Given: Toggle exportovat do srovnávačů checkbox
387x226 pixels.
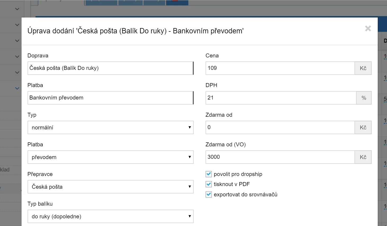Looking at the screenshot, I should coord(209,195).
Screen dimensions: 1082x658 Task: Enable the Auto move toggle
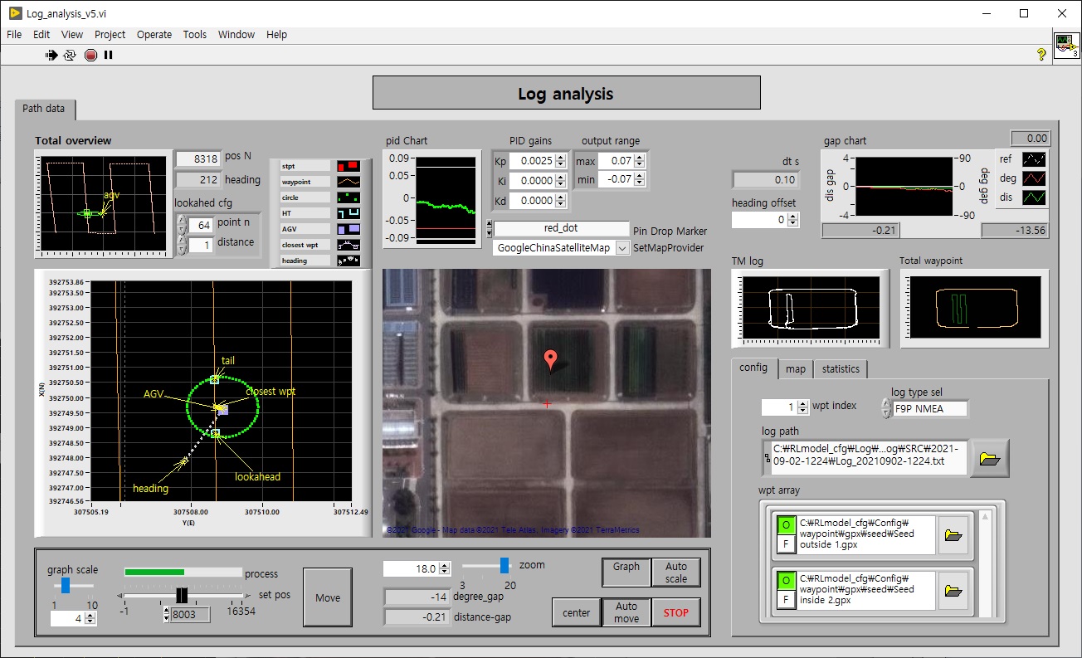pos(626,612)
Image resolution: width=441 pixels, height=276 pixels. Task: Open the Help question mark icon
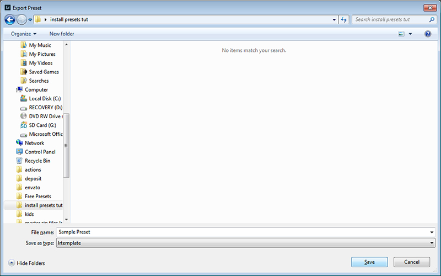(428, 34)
────────
Lines from the one that holds "387x226 pixels." through the final line of the material are to be duplicated exactly; no pictures belong in the copy.

387x226 pixels.
Looking at the screenshot, I should coord(209,195).
Screen dimensions: 1082x658 Task: Enable the Auto move toggle
pos(626,612)
Image resolution: width=441 pixels, height=276 pixels. Task: Open the Help question mark icon
(428, 34)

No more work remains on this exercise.